[Stored data entries]
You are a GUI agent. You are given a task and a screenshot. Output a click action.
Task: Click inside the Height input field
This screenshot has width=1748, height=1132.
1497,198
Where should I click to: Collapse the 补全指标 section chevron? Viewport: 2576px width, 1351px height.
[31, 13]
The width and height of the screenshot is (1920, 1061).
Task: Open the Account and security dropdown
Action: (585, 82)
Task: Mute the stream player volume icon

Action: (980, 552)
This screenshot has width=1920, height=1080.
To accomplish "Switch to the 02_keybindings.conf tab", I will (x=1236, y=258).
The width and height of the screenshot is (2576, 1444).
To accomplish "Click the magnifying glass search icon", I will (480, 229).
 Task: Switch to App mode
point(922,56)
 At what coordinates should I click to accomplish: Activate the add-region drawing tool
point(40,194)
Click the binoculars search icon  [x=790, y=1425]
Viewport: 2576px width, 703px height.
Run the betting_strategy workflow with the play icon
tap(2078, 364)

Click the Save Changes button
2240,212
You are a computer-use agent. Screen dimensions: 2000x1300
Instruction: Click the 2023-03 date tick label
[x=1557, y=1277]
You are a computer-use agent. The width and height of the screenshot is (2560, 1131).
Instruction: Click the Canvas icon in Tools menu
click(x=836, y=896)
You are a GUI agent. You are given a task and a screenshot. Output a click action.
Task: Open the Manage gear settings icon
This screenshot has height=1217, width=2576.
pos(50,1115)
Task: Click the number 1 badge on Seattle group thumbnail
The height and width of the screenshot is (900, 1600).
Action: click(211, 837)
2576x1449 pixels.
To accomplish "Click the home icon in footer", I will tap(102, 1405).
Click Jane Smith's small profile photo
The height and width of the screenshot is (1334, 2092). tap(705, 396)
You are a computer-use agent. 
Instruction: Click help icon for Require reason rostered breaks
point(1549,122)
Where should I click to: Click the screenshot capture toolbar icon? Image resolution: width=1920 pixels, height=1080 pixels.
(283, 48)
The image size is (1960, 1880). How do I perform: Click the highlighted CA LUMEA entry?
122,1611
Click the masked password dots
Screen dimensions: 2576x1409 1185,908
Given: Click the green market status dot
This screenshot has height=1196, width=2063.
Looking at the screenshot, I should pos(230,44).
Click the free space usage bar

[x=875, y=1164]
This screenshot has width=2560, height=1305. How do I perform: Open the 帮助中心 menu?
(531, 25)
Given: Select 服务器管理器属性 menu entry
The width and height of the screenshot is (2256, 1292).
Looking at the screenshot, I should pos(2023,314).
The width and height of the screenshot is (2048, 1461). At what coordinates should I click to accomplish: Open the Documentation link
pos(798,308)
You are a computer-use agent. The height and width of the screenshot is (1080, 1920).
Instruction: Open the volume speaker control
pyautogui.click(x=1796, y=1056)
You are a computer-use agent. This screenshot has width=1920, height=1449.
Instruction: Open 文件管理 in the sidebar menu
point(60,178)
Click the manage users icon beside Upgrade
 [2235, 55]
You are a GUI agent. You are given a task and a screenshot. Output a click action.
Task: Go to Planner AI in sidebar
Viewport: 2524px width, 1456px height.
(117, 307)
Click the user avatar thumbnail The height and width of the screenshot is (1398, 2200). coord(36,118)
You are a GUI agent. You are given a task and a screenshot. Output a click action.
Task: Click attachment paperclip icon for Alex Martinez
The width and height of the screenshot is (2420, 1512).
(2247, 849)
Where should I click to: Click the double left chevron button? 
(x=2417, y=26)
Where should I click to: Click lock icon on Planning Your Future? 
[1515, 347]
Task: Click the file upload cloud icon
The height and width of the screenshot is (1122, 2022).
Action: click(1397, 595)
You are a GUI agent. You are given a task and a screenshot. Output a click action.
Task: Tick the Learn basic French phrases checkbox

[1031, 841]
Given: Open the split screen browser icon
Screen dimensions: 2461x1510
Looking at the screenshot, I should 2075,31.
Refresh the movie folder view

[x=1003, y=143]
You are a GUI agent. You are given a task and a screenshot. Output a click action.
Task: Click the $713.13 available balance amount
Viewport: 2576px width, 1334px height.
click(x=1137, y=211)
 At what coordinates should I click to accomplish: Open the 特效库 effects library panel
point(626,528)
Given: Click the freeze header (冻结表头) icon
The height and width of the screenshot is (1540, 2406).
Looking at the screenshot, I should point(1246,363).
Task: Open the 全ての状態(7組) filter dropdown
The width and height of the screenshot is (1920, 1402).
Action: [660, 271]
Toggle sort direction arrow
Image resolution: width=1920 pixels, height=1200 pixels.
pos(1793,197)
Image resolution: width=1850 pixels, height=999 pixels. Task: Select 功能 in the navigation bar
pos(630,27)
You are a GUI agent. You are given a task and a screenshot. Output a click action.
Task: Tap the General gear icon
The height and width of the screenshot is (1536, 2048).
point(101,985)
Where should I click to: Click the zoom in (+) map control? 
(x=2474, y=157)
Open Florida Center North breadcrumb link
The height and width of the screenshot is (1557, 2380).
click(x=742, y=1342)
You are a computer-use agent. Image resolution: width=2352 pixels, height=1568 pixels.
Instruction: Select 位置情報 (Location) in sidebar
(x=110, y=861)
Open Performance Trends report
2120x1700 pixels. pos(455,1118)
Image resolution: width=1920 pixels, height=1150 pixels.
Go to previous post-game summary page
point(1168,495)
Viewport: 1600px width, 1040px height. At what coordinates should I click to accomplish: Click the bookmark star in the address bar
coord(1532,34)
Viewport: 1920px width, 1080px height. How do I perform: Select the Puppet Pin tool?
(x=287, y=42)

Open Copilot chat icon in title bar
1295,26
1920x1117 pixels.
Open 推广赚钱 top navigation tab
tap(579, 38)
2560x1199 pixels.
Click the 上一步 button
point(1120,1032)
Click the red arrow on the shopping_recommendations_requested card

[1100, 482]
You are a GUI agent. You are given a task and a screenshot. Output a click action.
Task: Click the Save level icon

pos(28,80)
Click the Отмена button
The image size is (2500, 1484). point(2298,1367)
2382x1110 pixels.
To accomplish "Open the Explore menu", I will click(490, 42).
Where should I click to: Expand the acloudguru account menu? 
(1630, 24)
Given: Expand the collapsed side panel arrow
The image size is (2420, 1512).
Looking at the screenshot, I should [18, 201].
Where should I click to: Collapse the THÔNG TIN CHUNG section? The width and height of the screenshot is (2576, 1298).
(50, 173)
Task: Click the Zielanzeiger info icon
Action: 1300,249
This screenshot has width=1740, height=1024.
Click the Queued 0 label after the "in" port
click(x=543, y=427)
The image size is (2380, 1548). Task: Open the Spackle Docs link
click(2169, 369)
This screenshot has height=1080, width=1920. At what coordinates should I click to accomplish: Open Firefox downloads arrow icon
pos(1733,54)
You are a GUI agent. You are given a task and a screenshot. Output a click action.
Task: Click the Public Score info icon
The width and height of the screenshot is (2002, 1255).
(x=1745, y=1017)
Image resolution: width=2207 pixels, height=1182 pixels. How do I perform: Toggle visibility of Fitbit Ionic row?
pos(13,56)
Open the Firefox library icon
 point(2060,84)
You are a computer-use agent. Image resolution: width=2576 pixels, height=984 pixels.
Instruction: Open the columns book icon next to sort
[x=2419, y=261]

Problem to work on: Start to finish, copy the records above with no differences.

Answer to this problem:
You are a GUI agent. You are given a task and a screenshot. Output a click action.
Task: Click inside the Height input field
This screenshot has width=1748, height=1132.
1497,198
Where should I click to: Collapse the 补全指标 section chevron? Viewport: 2576px width, 1351px height.
[31, 13]
The width and height of the screenshot is (1920, 1061).
Task: Open the Account and security dropdown
Action: (585, 82)
Task: Mute the stream player volume icon

Action: (980, 552)
This screenshot has width=1920, height=1080.
To accomplish "Switch to the 02_keybindings.conf tab", I will (x=1236, y=258).
The width and height of the screenshot is (2576, 1444).
To accomplish "Click the magnifying glass search icon", I will (480, 229).
 Task: Switch to App mode
point(922,56)
 At what coordinates should I click to accomplish: Activate the add-region drawing tool
point(40,194)
Click the binoculars search icon  [x=790, y=1425]
Viewport: 2576px width, 703px height.
Run the betting_strategy workflow with the play icon
tap(2078, 364)

Click the Save Changes button
2240,212
You are a computer-use agent. Screen dimensions: 2000x1300
Instruction: Click the 2023-03 date tick label
[x=1557, y=1277]
You are a computer-use agent. The width and height of the screenshot is (2560, 1131).
Instruction: Click the Canvas icon in Tools menu
click(x=836, y=896)
You are a GUI agent. You are given a task and a screenshot. Output a click action.
Task: Open the Manage gear settings icon
This screenshot has height=1217, width=2576.
pos(50,1115)
Task: Click the number 1 badge on Seattle group thumbnail
The height and width of the screenshot is (900, 1600).
Action: click(211, 837)
2576x1449 pixels.
To accomplish "Click the home icon in footer", I will tap(102, 1405).
Click Jane Smith's small profile photo
The height and width of the screenshot is (1334, 2092). tap(705, 396)
You are a computer-use agent. 
Instruction: Click help icon for Require reason rostered breaks
point(1549,122)
Where should I click to: Click the screenshot capture toolbar icon? Image resolution: width=1920 pixels, height=1080 pixels.
(283, 48)
The image size is (1960, 1880). How do I perform: Click the highlighted CA LUMEA entry?
122,1611
Click the masked password dots
Screen dimensions: 2576x1409 1185,908
Given: Click the green market status dot
This screenshot has height=1196, width=2063.
Looking at the screenshot, I should pos(230,44).
Click the free space usage bar

[x=875, y=1164]
This screenshot has width=2560, height=1305. How do I perform: Open the 帮助中心 menu?
(531, 25)
Given: Select 服务器管理器属性 menu entry
The width and height of the screenshot is (2256, 1292).
Looking at the screenshot, I should pos(2023,314).
The width and height of the screenshot is (2048, 1461). At what coordinates should I click to accomplish: Open the Documentation link
pos(798,308)
You are a computer-use agent. The height and width of the screenshot is (1080, 1920).
Instruction: Open the volume speaker control
pyautogui.click(x=1796, y=1056)
You are a computer-use agent. This screenshot has width=1920, height=1449.
Instruction: Open 文件管理 in the sidebar menu
point(60,178)
Click the manage users icon beside Upgrade
 [2235, 55]
You are a GUI agent. You are given a task and a screenshot. Output a click action.
Task: Go to Planner AI in sidebar
Viewport: 2524px width, 1456px height.
(117, 307)
Click the user avatar thumbnail The height and width of the screenshot is (1398, 2200). coord(36,118)
You are a GUI agent. You are given a task and a screenshot. Output a click action.
Task: Click attachment paperclip icon for Alex Martinez
The width and height of the screenshot is (2420, 1512).
(2247, 849)
Where should I click to: Click the double left chevron button? 
(x=2417, y=26)
Where should I click to: Click lock icon on Planning Your Future? 
[1515, 347]
Task: Click the file upload cloud icon
The height and width of the screenshot is (1122, 2022).
Action: click(1397, 595)
You are a GUI agent. You are given a task and a screenshot. Output a click action.
Task: Tick the Learn basic French phrases checkbox

[1031, 841]
Given: Open the split screen browser icon
Screen dimensions: 2461x1510
Looking at the screenshot, I should 2075,31.
Refresh the movie folder view

[x=1003, y=143]
You are a GUI agent. You are given a task and a screenshot. Output a click action.
Task: Click the $713.13 available balance amount
Viewport: 2576px width, 1334px height.
click(x=1137, y=211)
 At what coordinates should I click to accomplish: Open the 特效库 effects library panel
point(626,528)
Given: Click the freeze header (冻结表头) icon
The height and width of the screenshot is (1540, 2406).
Looking at the screenshot, I should point(1246,363).
Task: Open the 全ての状態(7組) filter dropdown
The width and height of the screenshot is (1920, 1402).
Action: [660, 271]
Toggle sort direction arrow
Image resolution: width=1920 pixels, height=1200 pixels.
pos(1793,197)
Image resolution: width=1850 pixels, height=999 pixels. Task: Select 功能 in the navigation bar
pos(630,27)
You are a GUI agent. You are given a task and a screenshot. Output a click action.
Task: Tap the General gear icon
The height and width of the screenshot is (1536, 2048).
point(101,985)
Where should I click to: Click the zoom in (+) map control? 
(x=2474, y=157)
Open Florida Center North breadcrumb link
The height and width of the screenshot is (1557, 2380).
click(x=742, y=1342)
You are a computer-use agent. Image resolution: width=2352 pixels, height=1568 pixels.
Instruction: Select 位置情報 (Location) in sidebar
(x=110, y=861)
Open Performance Trends report
2120x1700 pixels. pos(455,1118)
Image resolution: width=1920 pixels, height=1150 pixels.
Go to previous post-game summary page
point(1168,495)
Viewport: 1600px width, 1040px height. At what coordinates should I click to accomplish: Click the bookmark star in the address bar
coord(1532,34)
Viewport: 1920px width, 1080px height. How do I perform: Select the Puppet Pin tool?
(x=287, y=42)

Open Copilot chat icon in title bar
1295,26
1920x1117 pixels.
Open 推广赚钱 top navigation tab
tap(579, 38)
2560x1199 pixels.
Click the 上一步 button
point(1120,1032)
Click the red arrow on the shopping_recommendations_requested card

[1100, 482]
You are a GUI agent. You are given a task and a screenshot. Output a click action.
Task: Click the Save level icon

pos(28,80)
Click the Отмена button
The image size is (2500, 1484). point(2298,1367)
2382x1110 pixels.
To accomplish "Open the Explore menu", I will click(490, 42).
Where should I click to: Expand the acloudguru account menu? 
(1630, 24)
Given: Expand the collapsed side panel arrow
The image size is (2420, 1512).
Looking at the screenshot, I should [18, 201].
Where should I click to: Collapse the THÔNG TIN CHUNG section? The width and height of the screenshot is (2576, 1298).
(50, 173)
Task: Click the Zielanzeiger info icon
Action: 1300,249
This screenshot has width=1740, height=1024.
Click the Queued 0 label after the "in" port
click(x=543, y=427)
The image size is (2380, 1548). Task: Open the Spackle Docs link
click(2169, 369)
This screenshot has height=1080, width=1920. At what coordinates should I click to accomplish: Open Firefox downloads arrow icon
pos(1733,54)
You are a GUI agent. You are given a task and a screenshot. Output a click action.
Task: Click the Public Score info icon
The width and height of the screenshot is (2002, 1255).
(x=1745, y=1017)
Image resolution: width=2207 pixels, height=1182 pixels. How do I perform: Toggle visibility of Fitbit Ionic row?
pos(13,56)
Open the Firefox library icon
 point(2060,84)
You are a computer-use agent. Image resolution: width=2576 pixels, height=984 pixels.
Instruction: Open the columns book icon next to sort
[x=2419, y=261]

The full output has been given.